In New York, this discussion often begins when someone points out that if you limit the ground lease term to 49 years, then you avoid transfer taxes. Sometimes that comment is followed by the brilliant idea of still avoiding transfer taxes by having a 49-year term, but giving the tenant options to bring the lease up to 99 years or some other very long duration.
Yes, a ground lease of 49 years or less generally does not incur New York transfer taxes. But transfer taxes shouldn’t guide the decision. There’s more to it.
To start with, if the term starts at 49 years but the tenant has renewal options, then the New York tax collectors will measure the term assuming the tenant will exercise all its renewal options. That’s a pretty good assumption. So the tax collectors are way ahead of the great mind that suggested a 49-year term with renewal options.

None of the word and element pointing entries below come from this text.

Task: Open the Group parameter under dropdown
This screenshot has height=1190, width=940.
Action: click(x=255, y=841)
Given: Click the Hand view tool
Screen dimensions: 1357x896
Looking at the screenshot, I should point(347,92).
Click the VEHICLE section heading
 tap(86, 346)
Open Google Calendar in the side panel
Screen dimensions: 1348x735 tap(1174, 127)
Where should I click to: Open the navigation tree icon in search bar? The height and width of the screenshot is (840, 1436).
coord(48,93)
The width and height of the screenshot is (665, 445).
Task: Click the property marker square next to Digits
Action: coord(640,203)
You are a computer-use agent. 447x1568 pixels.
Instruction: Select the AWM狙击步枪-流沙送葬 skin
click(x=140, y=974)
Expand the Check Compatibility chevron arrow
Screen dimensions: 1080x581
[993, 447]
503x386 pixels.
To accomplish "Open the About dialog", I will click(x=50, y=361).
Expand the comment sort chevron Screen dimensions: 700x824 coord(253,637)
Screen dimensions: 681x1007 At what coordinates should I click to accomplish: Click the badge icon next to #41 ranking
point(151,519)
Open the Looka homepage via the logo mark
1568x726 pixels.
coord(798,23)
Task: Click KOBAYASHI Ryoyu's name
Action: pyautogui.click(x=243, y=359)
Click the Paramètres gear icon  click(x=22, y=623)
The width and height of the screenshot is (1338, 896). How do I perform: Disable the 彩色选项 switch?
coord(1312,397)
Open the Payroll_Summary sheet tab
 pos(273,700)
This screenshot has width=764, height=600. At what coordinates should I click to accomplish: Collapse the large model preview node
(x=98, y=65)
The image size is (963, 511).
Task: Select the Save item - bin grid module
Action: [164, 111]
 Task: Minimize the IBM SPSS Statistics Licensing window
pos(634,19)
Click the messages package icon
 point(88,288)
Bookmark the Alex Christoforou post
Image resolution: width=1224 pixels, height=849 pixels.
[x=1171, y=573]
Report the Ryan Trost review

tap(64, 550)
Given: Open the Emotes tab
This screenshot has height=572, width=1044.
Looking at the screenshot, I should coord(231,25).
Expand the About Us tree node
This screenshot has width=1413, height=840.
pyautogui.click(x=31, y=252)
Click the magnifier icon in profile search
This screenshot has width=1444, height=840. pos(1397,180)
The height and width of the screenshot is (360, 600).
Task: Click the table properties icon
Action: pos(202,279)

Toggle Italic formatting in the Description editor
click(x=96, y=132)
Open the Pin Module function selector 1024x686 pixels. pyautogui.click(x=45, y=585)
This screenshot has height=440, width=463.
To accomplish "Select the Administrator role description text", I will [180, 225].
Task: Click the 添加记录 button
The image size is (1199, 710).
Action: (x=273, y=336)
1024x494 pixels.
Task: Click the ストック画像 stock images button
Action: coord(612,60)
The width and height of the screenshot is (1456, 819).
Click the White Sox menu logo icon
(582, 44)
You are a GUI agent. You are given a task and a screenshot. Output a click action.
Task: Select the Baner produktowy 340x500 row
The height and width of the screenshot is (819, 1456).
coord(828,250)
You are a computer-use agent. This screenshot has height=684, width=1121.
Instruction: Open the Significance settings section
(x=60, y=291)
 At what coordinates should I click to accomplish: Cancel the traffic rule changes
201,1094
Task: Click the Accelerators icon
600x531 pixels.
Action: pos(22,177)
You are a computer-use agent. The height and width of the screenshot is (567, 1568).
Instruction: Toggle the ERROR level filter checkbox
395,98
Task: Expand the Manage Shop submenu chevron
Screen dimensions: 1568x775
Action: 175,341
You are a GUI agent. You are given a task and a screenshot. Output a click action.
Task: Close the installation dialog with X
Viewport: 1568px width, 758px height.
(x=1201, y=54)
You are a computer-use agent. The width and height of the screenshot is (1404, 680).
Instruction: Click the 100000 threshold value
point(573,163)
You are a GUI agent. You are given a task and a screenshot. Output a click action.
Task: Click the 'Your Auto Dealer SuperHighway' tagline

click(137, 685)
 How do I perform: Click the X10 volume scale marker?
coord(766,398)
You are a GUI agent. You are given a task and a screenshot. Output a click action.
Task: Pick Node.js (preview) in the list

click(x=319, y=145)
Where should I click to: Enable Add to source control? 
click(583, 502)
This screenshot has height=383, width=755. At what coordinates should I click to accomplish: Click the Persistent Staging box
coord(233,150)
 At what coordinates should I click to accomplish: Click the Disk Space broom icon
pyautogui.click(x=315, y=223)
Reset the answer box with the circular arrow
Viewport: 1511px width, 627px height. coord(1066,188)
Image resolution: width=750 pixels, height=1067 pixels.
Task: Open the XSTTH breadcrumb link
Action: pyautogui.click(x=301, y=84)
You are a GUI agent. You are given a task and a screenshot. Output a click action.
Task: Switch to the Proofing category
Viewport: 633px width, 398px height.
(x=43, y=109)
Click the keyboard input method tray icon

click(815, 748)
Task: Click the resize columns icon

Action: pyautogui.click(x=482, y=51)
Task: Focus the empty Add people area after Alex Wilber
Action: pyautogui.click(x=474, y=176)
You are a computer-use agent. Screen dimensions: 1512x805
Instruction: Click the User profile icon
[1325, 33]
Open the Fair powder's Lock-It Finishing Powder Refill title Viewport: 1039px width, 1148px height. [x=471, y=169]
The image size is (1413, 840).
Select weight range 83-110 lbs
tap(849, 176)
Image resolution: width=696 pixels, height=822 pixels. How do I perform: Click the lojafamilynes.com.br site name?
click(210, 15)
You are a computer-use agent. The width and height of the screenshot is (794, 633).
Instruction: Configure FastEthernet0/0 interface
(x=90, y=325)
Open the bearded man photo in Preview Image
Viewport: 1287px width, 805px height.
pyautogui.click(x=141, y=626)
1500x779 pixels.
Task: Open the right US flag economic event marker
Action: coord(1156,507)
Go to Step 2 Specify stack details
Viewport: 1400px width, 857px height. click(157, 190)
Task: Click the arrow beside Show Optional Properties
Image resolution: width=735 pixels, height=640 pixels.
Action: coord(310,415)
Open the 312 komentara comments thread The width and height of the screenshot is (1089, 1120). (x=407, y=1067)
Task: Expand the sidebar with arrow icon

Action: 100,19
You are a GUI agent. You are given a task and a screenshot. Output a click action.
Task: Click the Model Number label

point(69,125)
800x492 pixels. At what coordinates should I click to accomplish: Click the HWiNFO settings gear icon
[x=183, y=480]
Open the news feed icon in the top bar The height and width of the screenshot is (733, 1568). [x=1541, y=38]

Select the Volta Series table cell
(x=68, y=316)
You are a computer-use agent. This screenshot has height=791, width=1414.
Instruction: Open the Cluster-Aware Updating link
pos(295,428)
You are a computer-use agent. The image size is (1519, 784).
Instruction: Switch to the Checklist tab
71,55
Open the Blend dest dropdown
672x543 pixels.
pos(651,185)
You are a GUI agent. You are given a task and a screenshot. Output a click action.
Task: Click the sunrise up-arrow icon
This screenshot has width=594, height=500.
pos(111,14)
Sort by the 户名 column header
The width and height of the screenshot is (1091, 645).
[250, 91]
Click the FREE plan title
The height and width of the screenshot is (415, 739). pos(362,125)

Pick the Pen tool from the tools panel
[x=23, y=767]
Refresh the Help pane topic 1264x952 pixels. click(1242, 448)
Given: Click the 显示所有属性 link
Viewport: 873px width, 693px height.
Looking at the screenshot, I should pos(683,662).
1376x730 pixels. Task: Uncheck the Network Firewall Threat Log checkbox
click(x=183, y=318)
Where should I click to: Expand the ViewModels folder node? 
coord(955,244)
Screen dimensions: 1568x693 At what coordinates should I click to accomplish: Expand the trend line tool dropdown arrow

Usually when any ground lease – in New York or elsewhere – has renewal options, the main function of those options is just to give the property owner a future windfall if the tenant forgets to exercise or screws it up. Rarely will a tenant decline to exercise any renewal options. So a tenant should try to just have a very long term, 99 years or more, rather than have some option terms and wait for the excitement, disasters, and litigation they often bring.
Really, the tenant should just try to get as long a ground lease term as possible. The problem with ground leases is they end. And before they end, buyers of the leasehold – and lenders who might finance those purchases – and appraisers who help those people decide how much to invest – know ground leases will end. Starting around 20 years before the end of the term, buyers and lenders will worry that the “short” remaining term makes the ground lease not such an attractive investment. And in fact the ground lease is a “wasting” asset, losing value as its remaining term drops. General appreciation of all real estate may counterbalance this, at least in periods when real estate is appreciating, but it doesn’t always appreciate.
In any case, the last 20 years or so of a ground lease is not all that appealing to a tenant/investor or a lender. Lenders will worry that the lease doesn’t have enough term remaining. Buyers will hesitate to invest in a building if their horizon is less than 20 years. Among other things, they won’t want to make major capital expenditures that might have a useful life longer than the lease. Some investors may disagree with the reference to 20 years, and instead say the problems arise earlier or later than that. It’s a matter of taste. In the last few years before the “bad” years begin, the tenant’s position will start to become uncertain and dicey.
Regardless, once the remaining term drops below 10 years, the tenant may find it becomes difficult to sign attractive commercial space leases, technically subleases. That’s because they can’t extend beyond the ground lease term, absent special arrangements with the property owner.
If a tenant agrees to a 49 year term, then the tenant only assures itself of 24 “good” years of lease term (if the tenant believes the “bad” years are the last 20). A 99-year term triples the number of “good” years. A tenant should try to get that or more.